• _WHAT TO PRODUCE_
Write out each record below exactly as it appears, with no pictures.

• _Stored records_
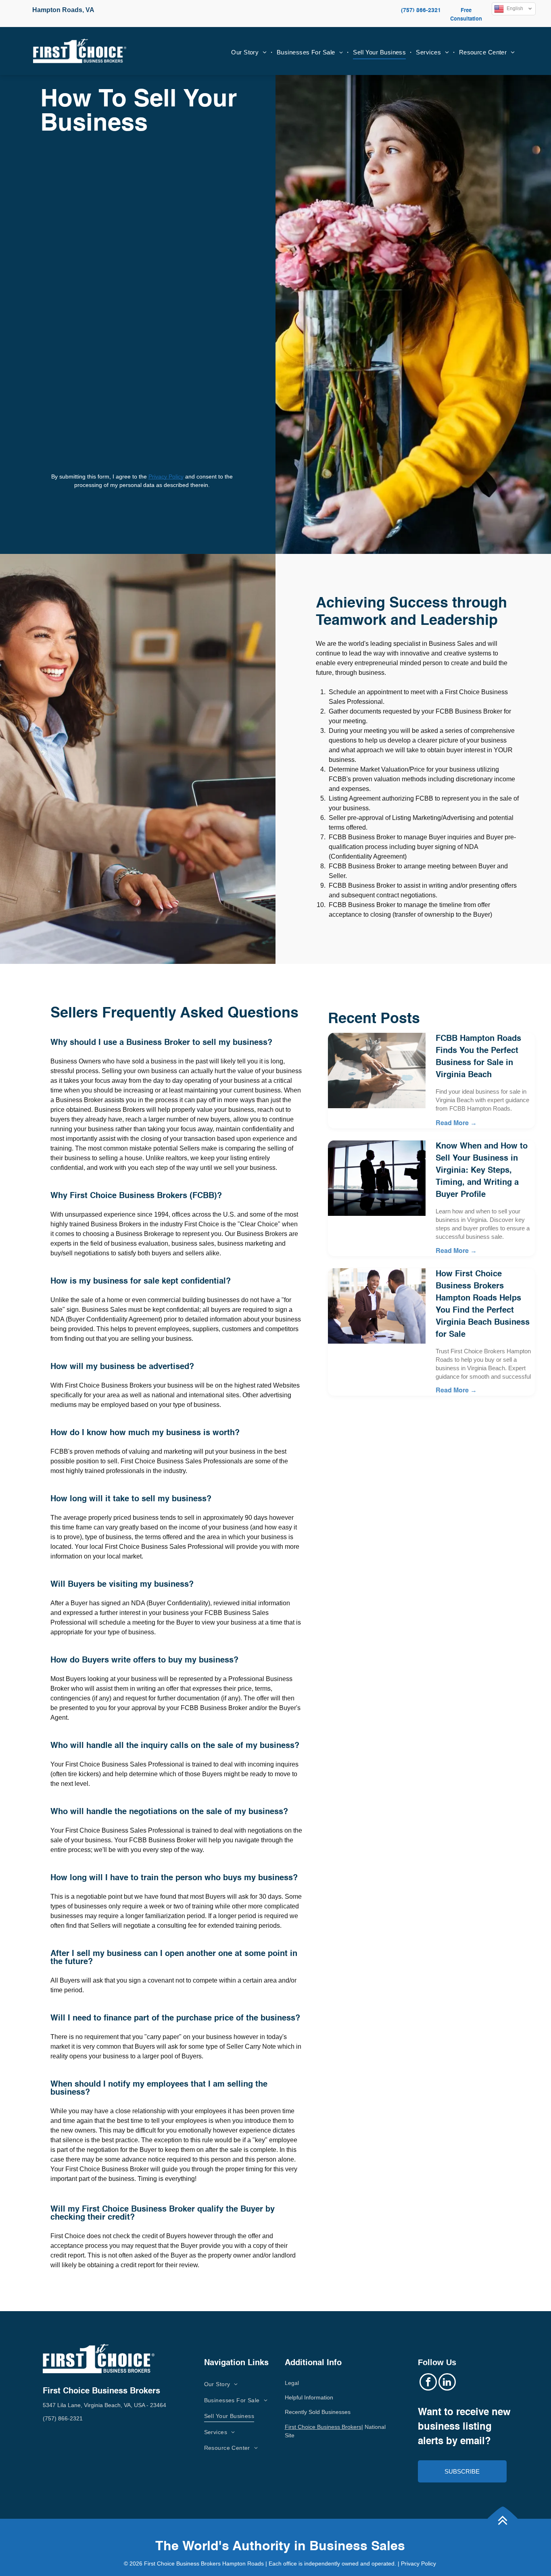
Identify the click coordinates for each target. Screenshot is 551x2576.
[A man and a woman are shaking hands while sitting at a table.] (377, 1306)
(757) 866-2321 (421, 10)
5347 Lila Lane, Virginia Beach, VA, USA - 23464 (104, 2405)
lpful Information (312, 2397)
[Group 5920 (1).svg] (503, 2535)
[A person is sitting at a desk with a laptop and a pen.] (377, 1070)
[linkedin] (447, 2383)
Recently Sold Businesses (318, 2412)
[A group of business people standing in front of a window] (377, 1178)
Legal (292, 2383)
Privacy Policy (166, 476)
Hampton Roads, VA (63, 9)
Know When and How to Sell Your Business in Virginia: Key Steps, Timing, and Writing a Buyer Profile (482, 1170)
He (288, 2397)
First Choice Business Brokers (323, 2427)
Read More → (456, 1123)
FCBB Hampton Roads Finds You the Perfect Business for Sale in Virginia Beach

• _OUTPUT FOR THIS EXERCISE_
Identify the click coordinates for each target. Screenshot is 551x2576.
[A man and a woman are shaking hands while sitting at a table.] (377, 1306)
(757) 866-2321 (421, 10)
5347 Lila Lane, Virginia Beach, VA, USA - 23464 (104, 2405)
lpful Information (312, 2397)
[Group 5920 (1).svg] (503, 2535)
[A person is sitting at a desk with a laptop and a pen.] (377, 1070)
[linkedin] (447, 2383)
Recently Sold Businesses (318, 2412)
[A group of business people standing in front of a window] (377, 1178)
Legal (292, 2383)
Privacy Policy (166, 476)
Hampton Roads, VA (63, 9)
Know When and How to Sell Your Business in Virginia: Key Steps, Timing, and Writing a Buyer Profile (482, 1170)
He (288, 2397)
First Choice Business Brokers (323, 2427)
Read More → (456, 1123)
FCBB Hampton Roads Finds You the Perfect Business for Sale in Virginia Beach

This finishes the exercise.